There are quite a few ideas behind compulsory education, and on review, they really don’t look very pretty:

  • our economy requires workers with specific knowledge levels, so teach the kiddies to be good workers.
  • educating children is too complex a task to be left to parents, so take education out of the homes and put it in the schools where the “experts” can handle it.
  • non-comformists and the like make us uncomfortable, so let’s train the little ones to be consuming conformists.

Sheesh. I wonder if the other English teachers are as cynical as I am. Please excuse the following weak rant . . .

As an teacher, I see some pretty big disadvantages to compulsory education. What happens when every kid goes to school is that we have a fair number of parents who view us as nothing more than free babysitters and a whole lot of kids who really don’t want to be there for anything other than socializing.

School becomes an artificial world with no real consequences for the choices students, parents, teachers, or administrators make. Beat up on your neighbor? If you were an adult, you’d go to jail. In school, you get a three day suspension - a vacation from school, if you will. Refuse to do your school work or take your standardized tests seriously? You’ll get passed from grade to grade until finally in high school, flunking a subject means you don’t get to graduate.

I would like to see schools and teachers with the option of saying “Go home. Come back next semester and try again. Flunk one more time, and you don’t come back at all.” Then, the parents would get to deal with the consequences of not requiring that their kids take school seriously. They’d have to find something to do with Junior (though in all liklihood, they’d just let him play video games until the semester was over).

I’d like to see students and family given some power over hiring and retaining teachers and administration. Get rid of the dead wood and keep the ones who are effective. If students know that their success in school depends on how much they learn how quickly, they’ll be far less tolerant of the do-nothing, always-party teachers out there.
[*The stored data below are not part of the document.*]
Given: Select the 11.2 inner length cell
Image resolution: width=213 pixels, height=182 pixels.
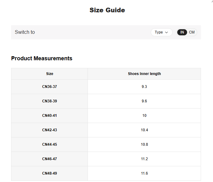Looking at the screenshot, I should point(144,159).
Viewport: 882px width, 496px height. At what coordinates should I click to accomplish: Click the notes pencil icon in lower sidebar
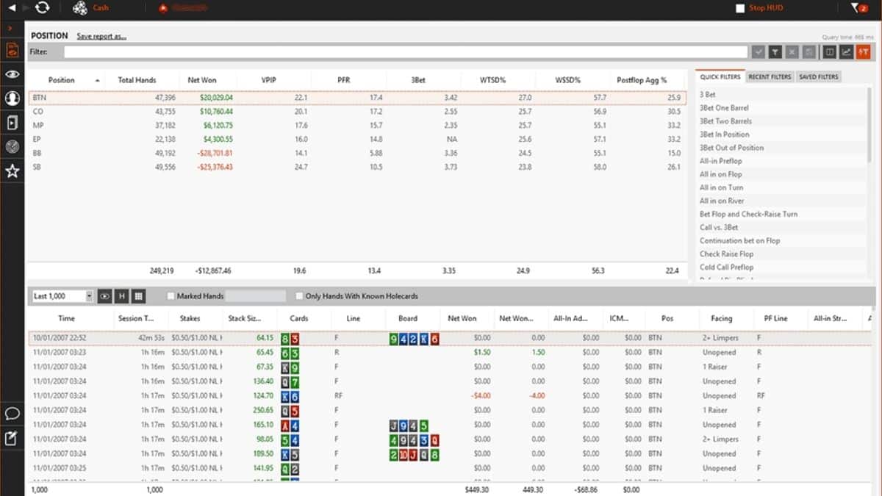[x=10, y=439]
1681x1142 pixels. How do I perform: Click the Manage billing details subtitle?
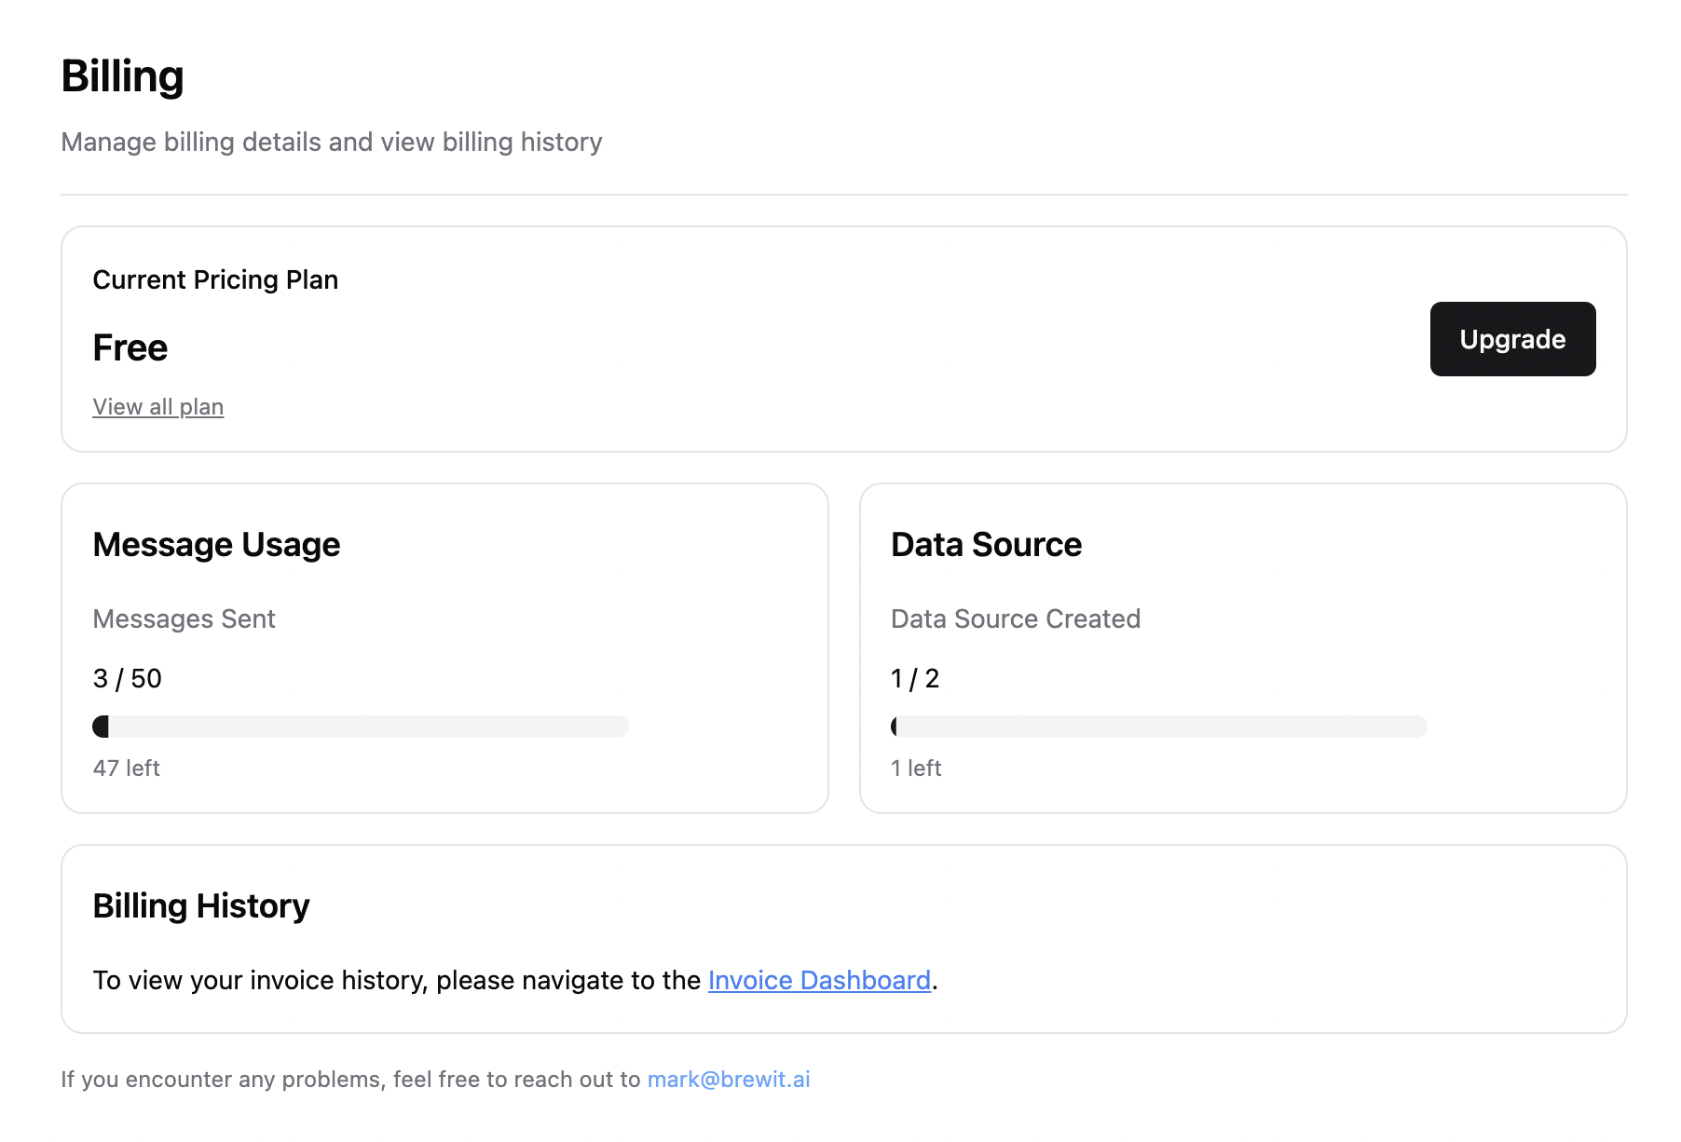click(332, 142)
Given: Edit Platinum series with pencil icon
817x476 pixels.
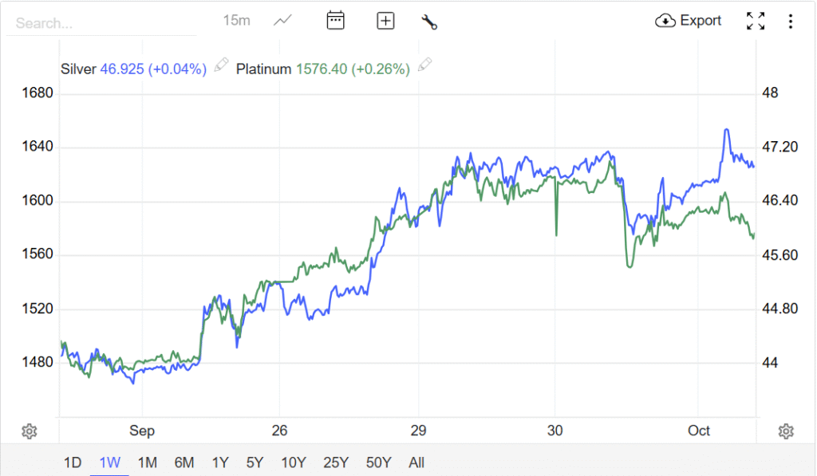Looking at the screenshot, I should click(x=425, y=65).
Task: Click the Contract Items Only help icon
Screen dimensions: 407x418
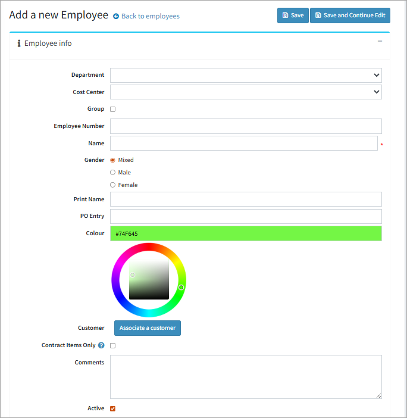Action: click(101, 345)
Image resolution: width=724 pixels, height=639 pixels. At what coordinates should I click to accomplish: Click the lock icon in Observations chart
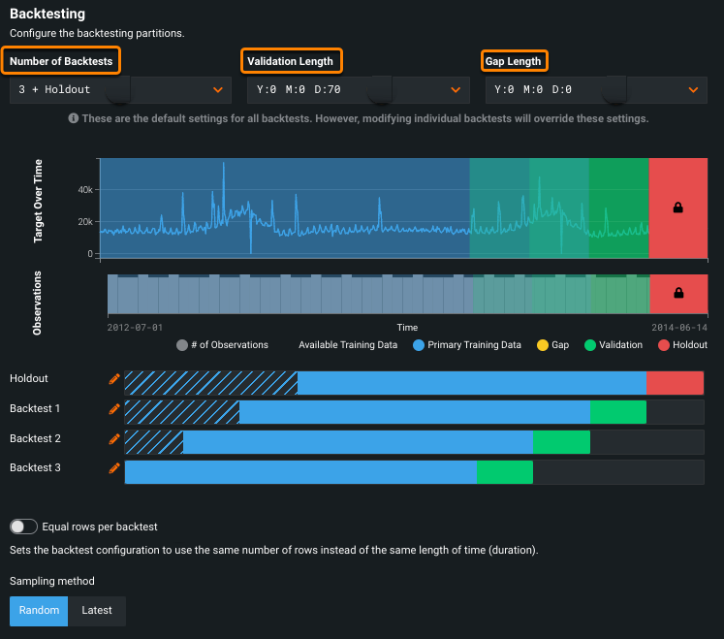[x=677, y=293]
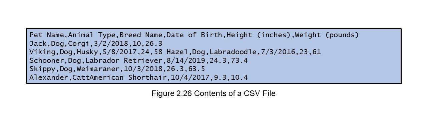427x121 pixels.
Task: Click the name 'Jack' in the first record
Action: coord(38,44)
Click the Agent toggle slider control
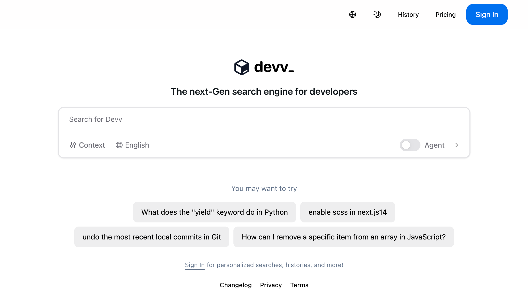The height and width of the screenshot is (297, 528). [410, 145]
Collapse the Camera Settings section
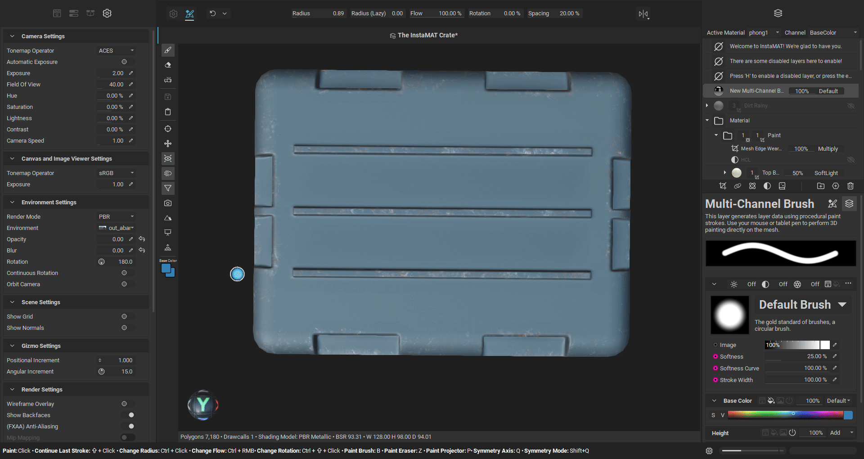The height and width of the screenshot is (459, 864). pyautogui.click(x=12, y=36)
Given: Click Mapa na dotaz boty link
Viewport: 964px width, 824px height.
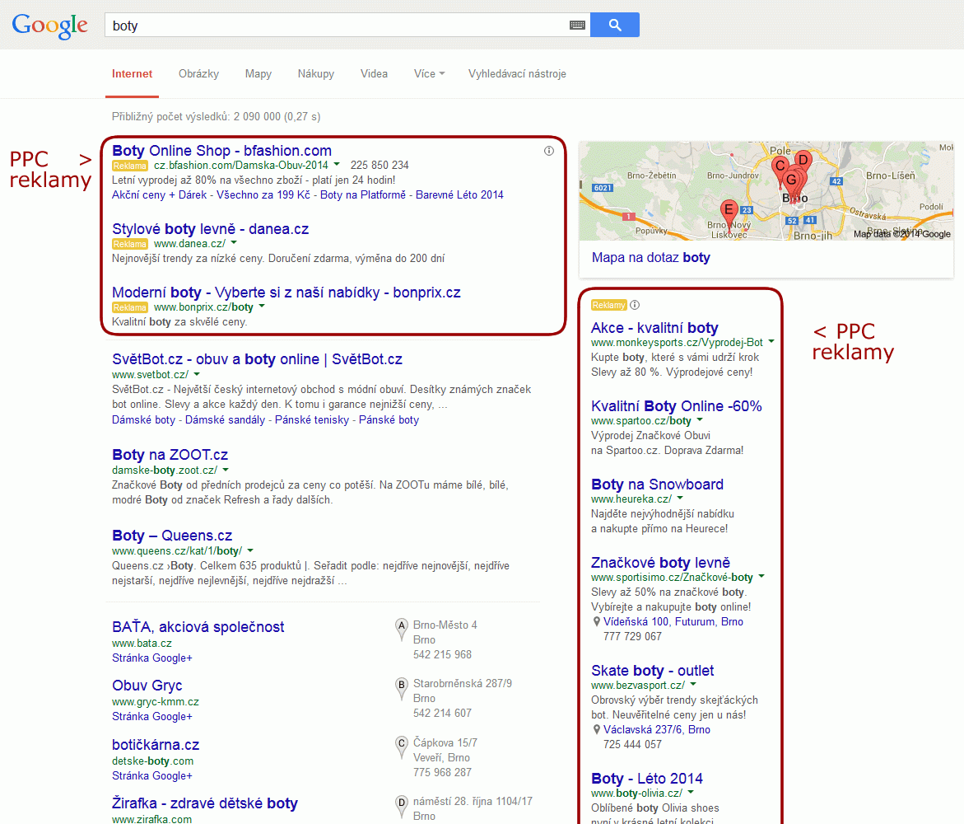Looking at the screenshot, I should (650, 257).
I’d like to see some form of skills/knowledge testing available so that students who have mastered a subject get credit for it and don’t have to sit in classes they have no need for. I’d like to see grade level defined - not by age - but by subjects mastered, rather like college where you’re a sophmore when you have 24 credits to your name. That way, instead of chalking it up to time passed, students are encouraged to get off their butts and get tasks done.

Okay, time to go to bed.

At the time when compulsory schooling was instituted, I think it had more to do with keeping kids from being child-brides or sweatshop workers. If schooling hadn’t been made mandatory, plenty of parents would just as soon have sent Junior to toil away in a coal mine instead.

Mr2001, many thanks for taking this route. I hope I didn’t seem to sniffy or dismissive in requesting that you did, I’m just keen that those Political Compass threads focus solely on the porpositions themselves in order to end up with a coherent whole.

As I replied to you in that thread,

There are all kinds of ways in which children’s freedoms are abridged where adults’ aren’t. The question of education is, to me, just another manifestation of the idea that children do not yet know what is best for them, leaving adults to make those decisions for them. Of course it is true that many adults don’t either (indeed that may be said to be the cause of many of society’s ills). I do happen to advocate help and intervention, by the state if the market provides none, in the case of adults who clearly make decisions which ruin their lives on a regular basis, eg. by mandating some kind of education as a condition of welfare payments.